(Entries about locating elements on screens)
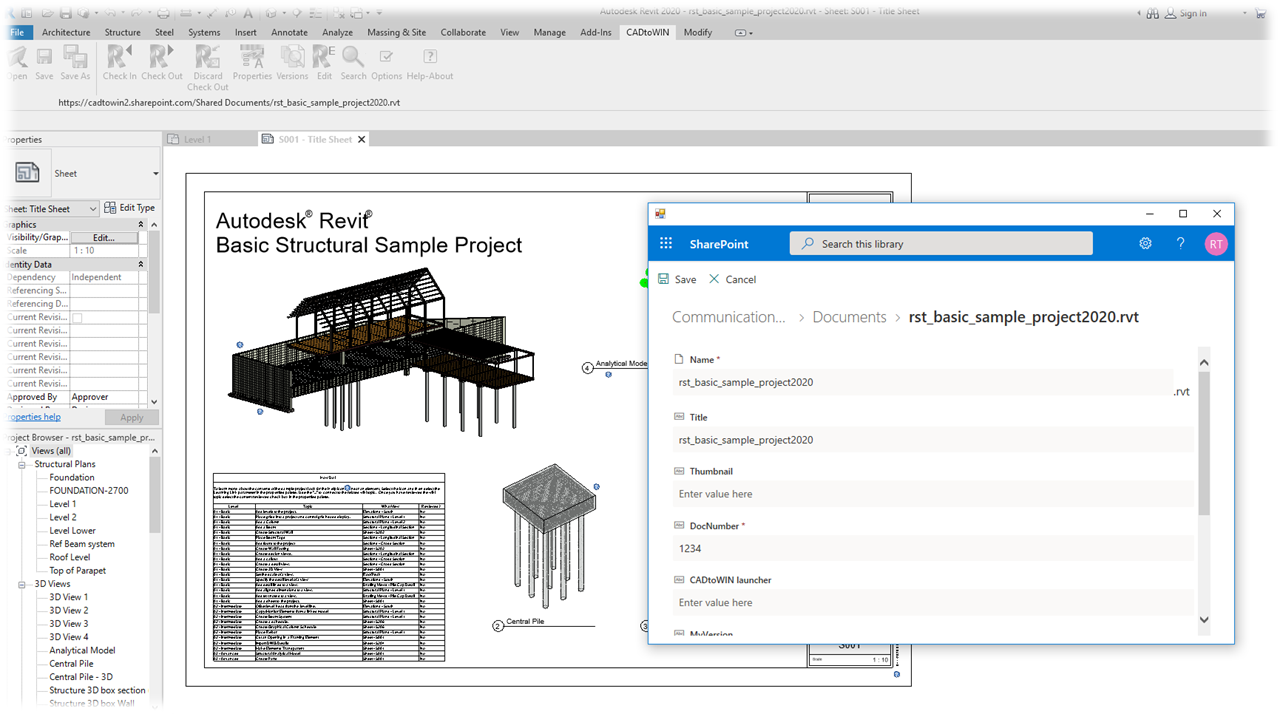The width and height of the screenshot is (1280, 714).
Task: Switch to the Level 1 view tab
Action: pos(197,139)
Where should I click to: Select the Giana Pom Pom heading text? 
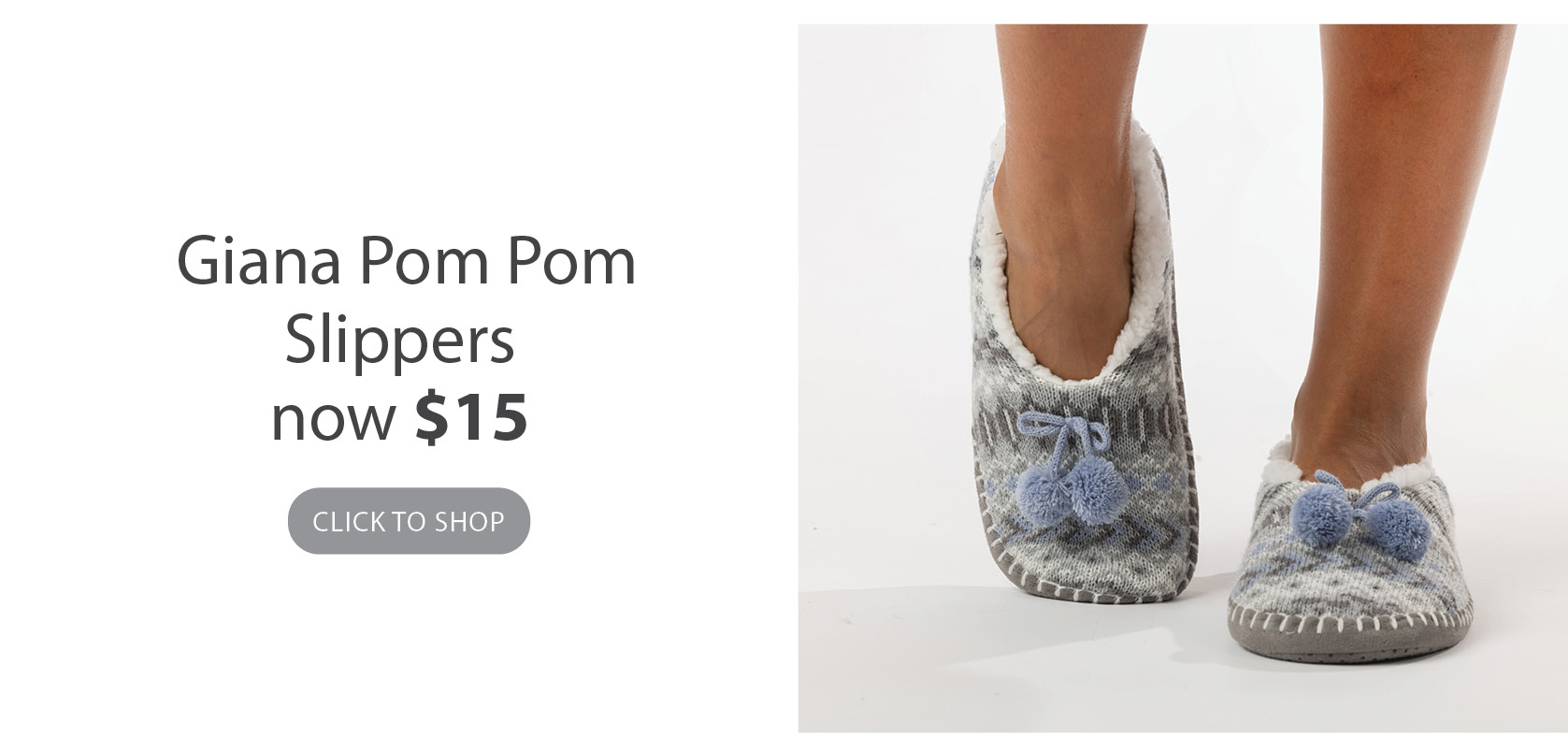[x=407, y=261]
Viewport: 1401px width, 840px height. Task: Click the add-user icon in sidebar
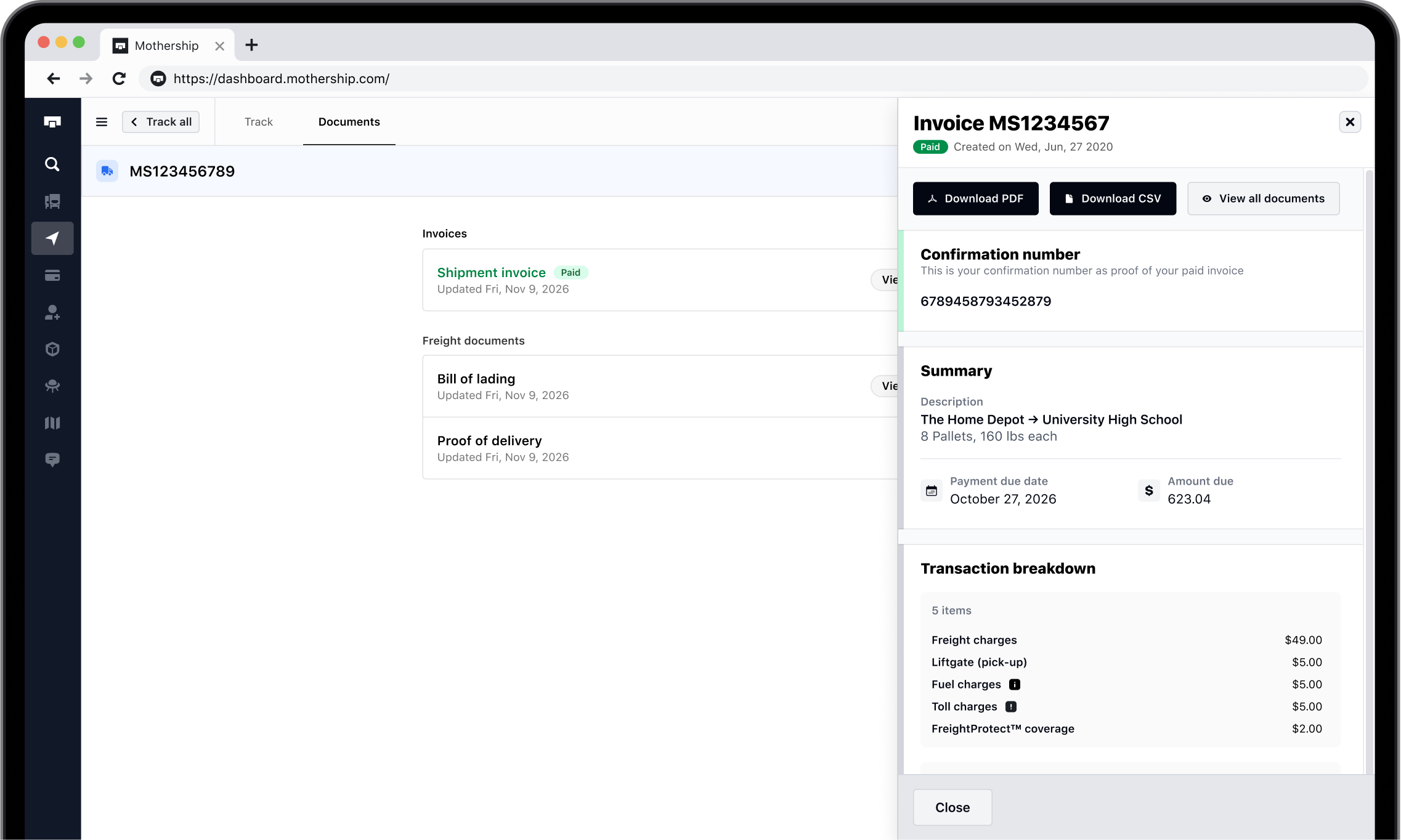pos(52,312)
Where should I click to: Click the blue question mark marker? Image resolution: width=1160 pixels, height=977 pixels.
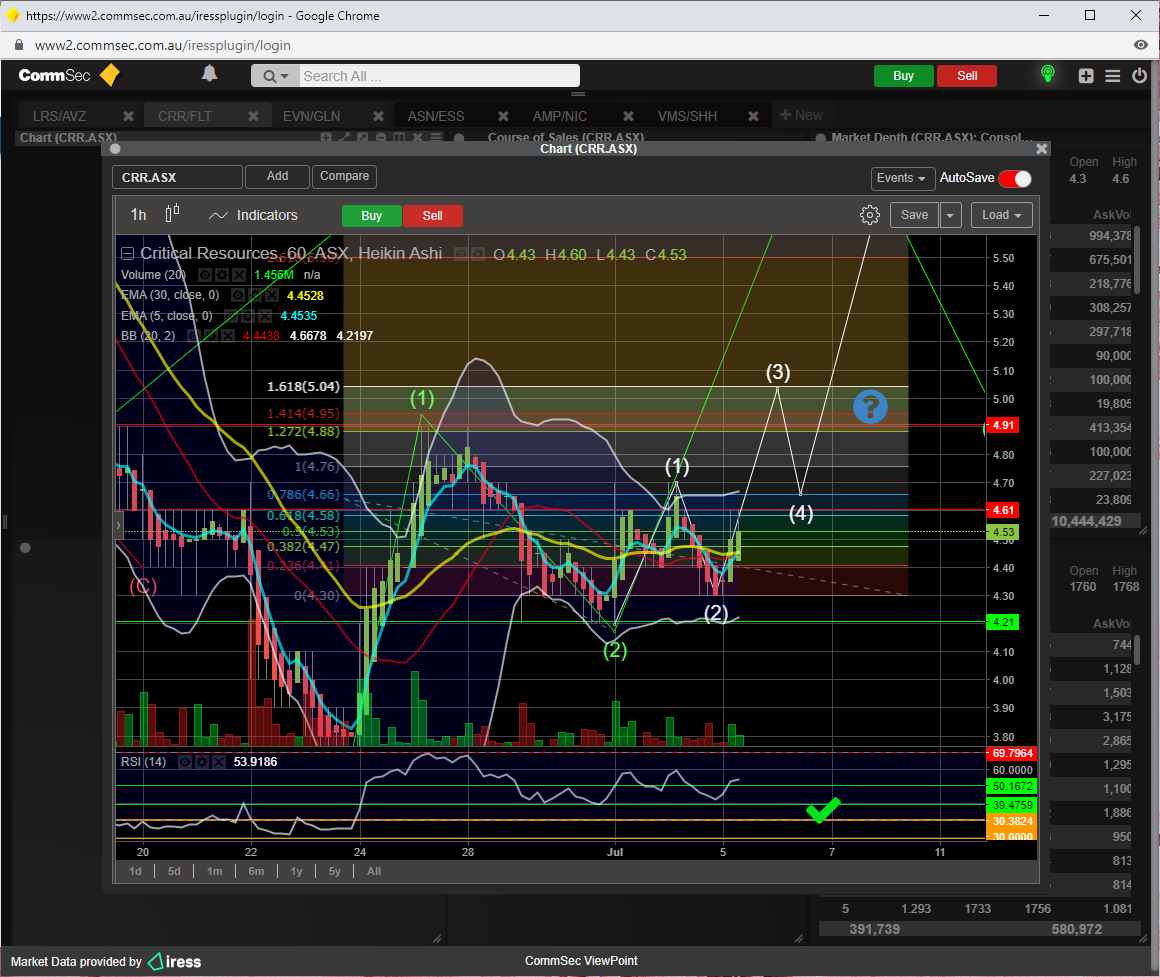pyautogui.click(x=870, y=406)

WHAT IS EXPECTED:
Please rewrite the part of the entries above that opens with the line containing "Where should I click to: Select" and runs through the end of the entries, replacing "sidebar" with "toolbar" and leaving everything else unchanged. Omit the pictures from your answer.

SOLUTION TO THIS TASK:
Where should I click to: Select the Giana Pom Pom heading text? 
[x=407, y=261]
Viewport: 1401px width, 840px height. Task: Click the add-user icon in toolbar
pos(52,312)
Where should I click to: Click the blue question mark marker? Image resolution: width=1160 pixels, height=977 pixels.
pyautogui.click(x=870, y=406)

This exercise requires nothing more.